Do I think it should be legal for companies to scan emails without permission? Hell no! What I’m saying is, the law that was quoted seems to be outdated and can’t feasably be applied to this case without essentially making all webmail illegal in that state.
Read the fourth amendment, then get back to us.
How would it make webmail illegal?
“How would it make webmail illegal?”
Because the statute says you can’t record without both parties’ consent. If we consider a company storing emails on their servers as recording, then it would be illegal for a company to store your email on their server so that you could access your mail through a web interface (unless they also get permission from every other party on your emails). Goodbye AOL, gmail, yahoo mail, etc.
“And how does this NOT violate constitutional rights of US citizens?”
Two-party consent laws are not the same as the Constitution.

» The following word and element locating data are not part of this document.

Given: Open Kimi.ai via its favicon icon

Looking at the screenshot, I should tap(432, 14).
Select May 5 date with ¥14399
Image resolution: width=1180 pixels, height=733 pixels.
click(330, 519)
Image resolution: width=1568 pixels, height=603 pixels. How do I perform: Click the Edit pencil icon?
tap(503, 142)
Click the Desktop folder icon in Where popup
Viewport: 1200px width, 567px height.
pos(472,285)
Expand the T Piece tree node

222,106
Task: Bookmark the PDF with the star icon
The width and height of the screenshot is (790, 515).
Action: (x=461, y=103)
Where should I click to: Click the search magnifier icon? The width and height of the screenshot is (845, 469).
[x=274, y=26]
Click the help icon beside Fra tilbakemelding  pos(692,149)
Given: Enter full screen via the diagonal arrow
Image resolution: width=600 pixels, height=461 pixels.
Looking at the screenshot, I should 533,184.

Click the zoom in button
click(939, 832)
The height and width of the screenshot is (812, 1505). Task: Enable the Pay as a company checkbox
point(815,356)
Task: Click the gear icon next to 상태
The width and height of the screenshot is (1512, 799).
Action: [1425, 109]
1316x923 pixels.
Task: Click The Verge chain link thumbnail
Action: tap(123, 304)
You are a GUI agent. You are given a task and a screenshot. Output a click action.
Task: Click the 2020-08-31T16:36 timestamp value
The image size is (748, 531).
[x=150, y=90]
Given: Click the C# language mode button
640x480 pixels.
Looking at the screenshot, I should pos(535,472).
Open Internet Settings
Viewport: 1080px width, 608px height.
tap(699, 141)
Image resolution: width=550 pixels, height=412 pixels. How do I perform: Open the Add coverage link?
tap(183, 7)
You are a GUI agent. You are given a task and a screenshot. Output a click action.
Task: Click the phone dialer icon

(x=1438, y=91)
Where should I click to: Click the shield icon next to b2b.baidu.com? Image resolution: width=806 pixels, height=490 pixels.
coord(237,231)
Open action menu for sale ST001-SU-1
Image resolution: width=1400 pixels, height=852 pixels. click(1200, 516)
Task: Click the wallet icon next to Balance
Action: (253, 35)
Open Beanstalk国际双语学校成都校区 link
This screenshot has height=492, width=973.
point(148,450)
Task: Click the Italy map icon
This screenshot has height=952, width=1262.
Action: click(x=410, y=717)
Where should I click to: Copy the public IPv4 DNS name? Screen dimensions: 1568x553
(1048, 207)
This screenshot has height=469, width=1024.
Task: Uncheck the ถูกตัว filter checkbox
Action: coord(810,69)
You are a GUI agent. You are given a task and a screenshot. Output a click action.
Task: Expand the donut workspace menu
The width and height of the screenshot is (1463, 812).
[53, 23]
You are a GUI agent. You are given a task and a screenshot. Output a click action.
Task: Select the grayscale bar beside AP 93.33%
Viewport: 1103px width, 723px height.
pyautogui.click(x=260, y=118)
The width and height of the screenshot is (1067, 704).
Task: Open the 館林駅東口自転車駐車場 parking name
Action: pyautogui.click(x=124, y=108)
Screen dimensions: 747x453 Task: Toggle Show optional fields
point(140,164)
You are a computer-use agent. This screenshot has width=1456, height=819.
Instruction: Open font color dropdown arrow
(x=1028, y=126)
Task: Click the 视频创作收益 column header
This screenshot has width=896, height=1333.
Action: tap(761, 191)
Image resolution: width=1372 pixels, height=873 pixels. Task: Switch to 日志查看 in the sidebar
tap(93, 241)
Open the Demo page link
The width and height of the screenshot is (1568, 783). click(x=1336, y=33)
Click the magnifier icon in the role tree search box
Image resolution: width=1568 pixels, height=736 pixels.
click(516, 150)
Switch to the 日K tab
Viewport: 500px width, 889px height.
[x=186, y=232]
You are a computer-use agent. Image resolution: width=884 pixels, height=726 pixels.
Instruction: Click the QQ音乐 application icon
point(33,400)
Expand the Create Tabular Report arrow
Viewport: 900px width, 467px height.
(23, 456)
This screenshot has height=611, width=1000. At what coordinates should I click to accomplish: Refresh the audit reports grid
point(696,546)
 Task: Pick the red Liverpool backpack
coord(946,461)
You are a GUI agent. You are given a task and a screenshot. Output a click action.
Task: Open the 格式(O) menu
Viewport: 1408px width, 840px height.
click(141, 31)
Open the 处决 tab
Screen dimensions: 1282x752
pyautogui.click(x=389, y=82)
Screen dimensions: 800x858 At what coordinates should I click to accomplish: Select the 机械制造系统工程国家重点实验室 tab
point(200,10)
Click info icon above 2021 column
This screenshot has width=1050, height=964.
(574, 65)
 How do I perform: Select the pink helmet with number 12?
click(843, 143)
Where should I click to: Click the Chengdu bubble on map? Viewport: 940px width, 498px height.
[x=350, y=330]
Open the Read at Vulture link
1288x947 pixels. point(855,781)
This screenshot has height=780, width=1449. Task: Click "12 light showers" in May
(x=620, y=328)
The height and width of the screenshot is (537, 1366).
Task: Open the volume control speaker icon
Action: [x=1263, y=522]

Besides that, the very nature of the internet is not conducive to privacy AT ALL. Comparing it to the phone system is, I think, a big mistake. It would be much more accurate to compare it to the parlor game “telephone”, where you ask the guy next to you to pass a message along for you. Expecting strict privacy standards under such a system is kind of futile.
“That’s just not true.”
Pff, the internet is about as conducive to privacy as the old telephone party lines. If you want privacy, you either have to encrypt your communications, or put your trust in the “honor system”, hoping that nobody in the intervening cyberspace will listen in.
What is it about people who purport to be American, but care less about the Constitution than an aborigine?
When did you stop supporting the Constitution, or did you ever?
“These companies are the fourth amendment violators.”
Huh? That statement is patently ludicrous. Do you not understand that Constitutional Amendments constrain only the GOVERNMENT?